Saturday, June 20, 2009

Cozzola's: A decent pizza, but no New York slice

About half the time when I'm craving something, I'm craving a good New York slice. What's weird is that I almost never end up satisfying that craving. It's in part due to my own pickiness—if pizza's gonna enter my mouth, it better be good. So I always hold off and figure I'll eat pizza whenever I'm back in NYC, but whenever I am back in NYC there's always so much else to eat I never get around to it. Sadness.

KS, on the other hand, has eaten pizza nearly every day since she started working at Cozzola's, a pizza restaurant in Fort Collins. The day before her first shift, she invited a few friends to have dinner there with her family, and so we were all able to try several different pies.
The interesting thing about Cozzola's is that the pizzas are nearly fully customizable, with several options for size, choice of crust, choice of sauce, as well as choice of toppings. Crusts can be one of the two specialty crusts on the menu (whole wheat poppy seed or herb) or traditional; sauces can be sweet basil, fresh garlic, pesto, or spinach ricotta; toppings range from veg to meat to fruit.

With that many decisions to make, sometimes it's easier to stick to established combinations, so we ordered the Barbecue Chicken Classic: tomatoes, chicken, applewood smoked bacon, and onions buried in mozzarella and cheddar cheese and sprinkled with fresh cilantro. It was pretty good, especially because we asked for this one to come on the whole wheat poppy seed crust. The soft, braided crust was substantial and doughy, and went beautifully with a dab of clover honey.

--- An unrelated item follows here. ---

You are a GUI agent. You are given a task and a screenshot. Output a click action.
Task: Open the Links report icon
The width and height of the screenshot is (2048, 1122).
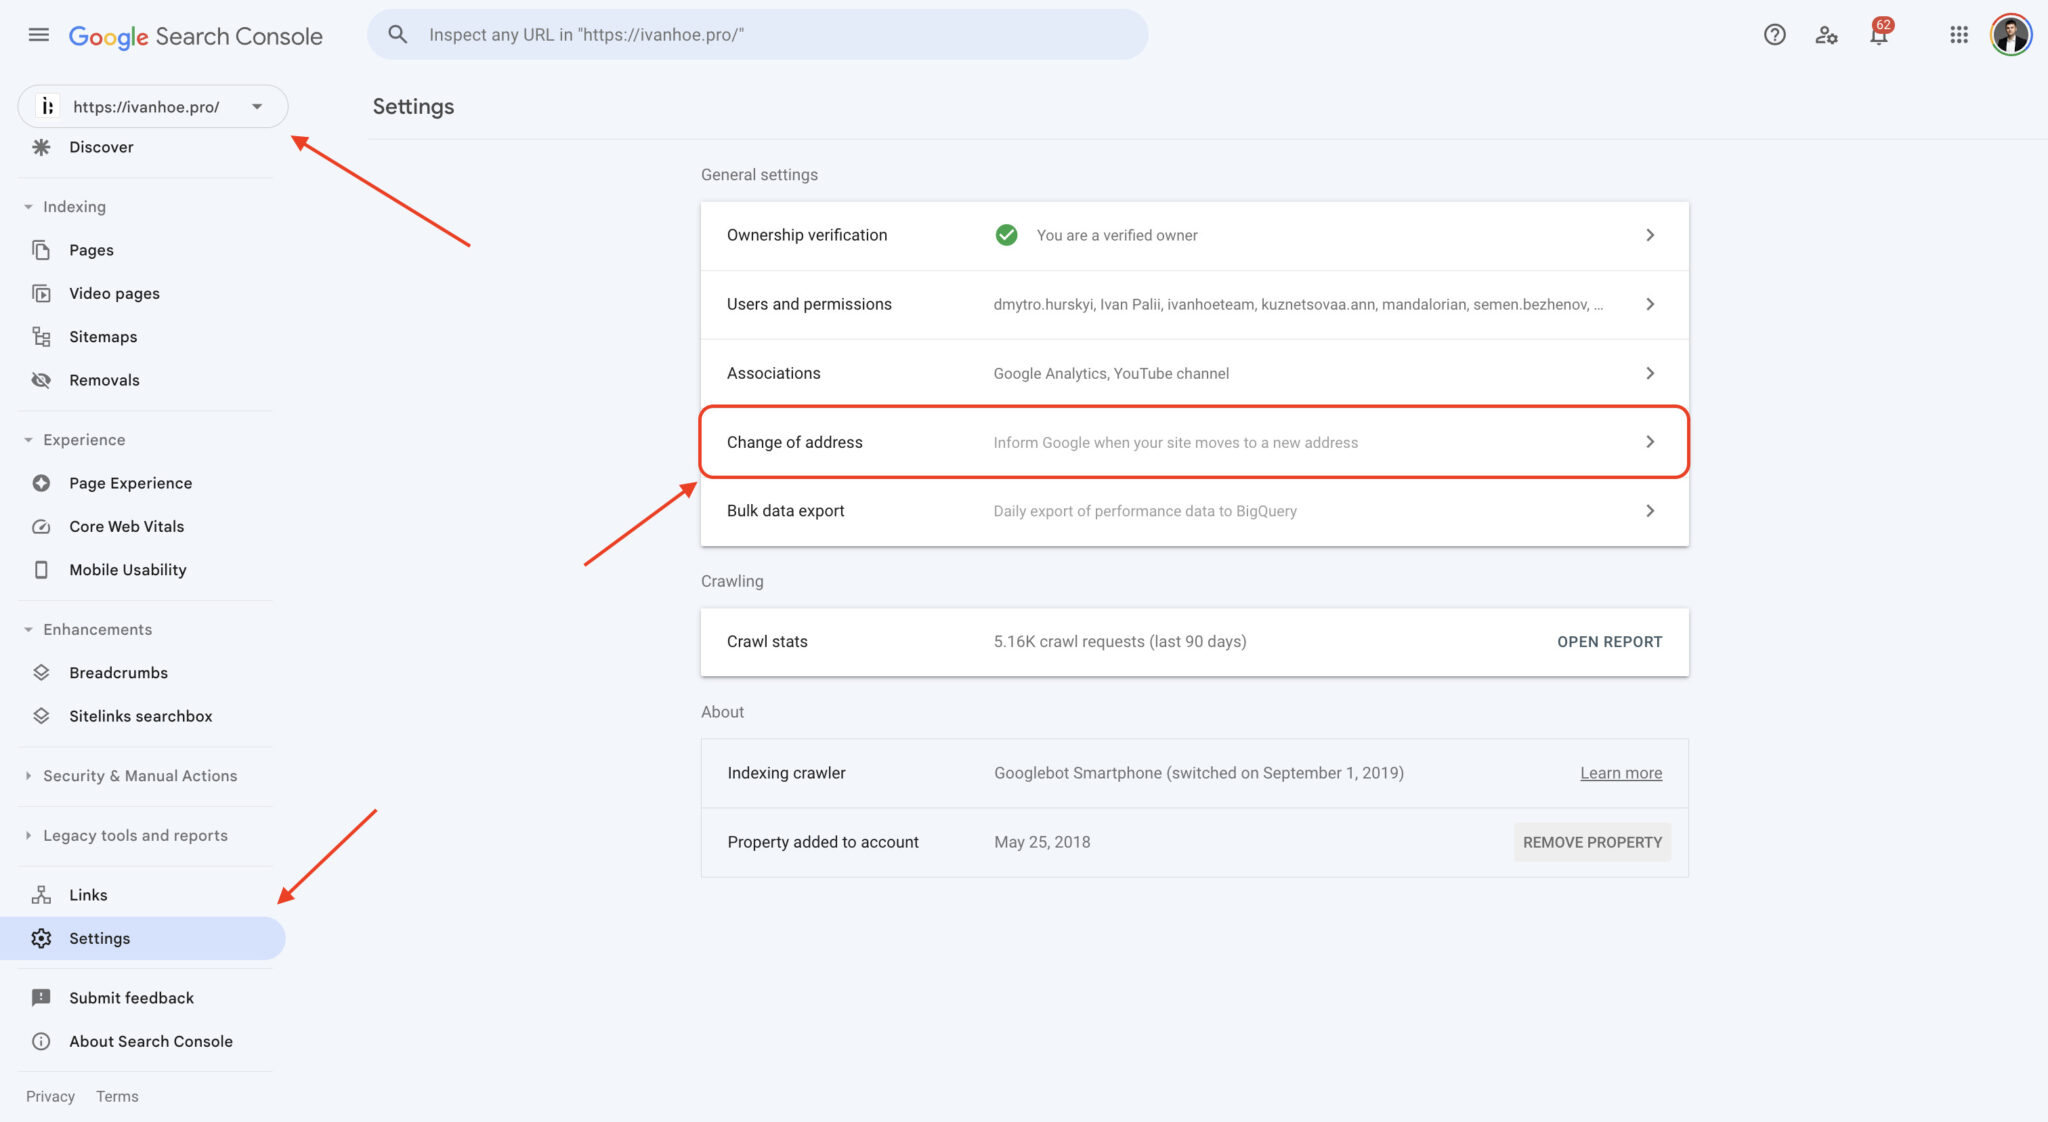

Honey, you say? Yep, folks in Colorado dip their pizza crusts in honey. Sounds strange, but it's actually rather brilliant; the crusts become almost dessert-like with that touch of gentle sweetness.
We also got an all-veggie pizza—fresh garlic tomato sauce on a traditional crust, topped with mushrooms and peppers…
…as well as a basic pie of mozzarella and marinara, also on traditional crust. On the menu, the traditional crust is said to be "thin and chewy 'New York Style,'" but it's way too puffy and doughy, I think, to accurately bear that description.

All three pies were pretty good, and I definitely liked the cozy, local vibe of the place. But I'm still holding out for true New York-style pizza….

1 comment:

  1. that puffy crap? c'mon, that pizza looks like bad pizza from ithaca, ny.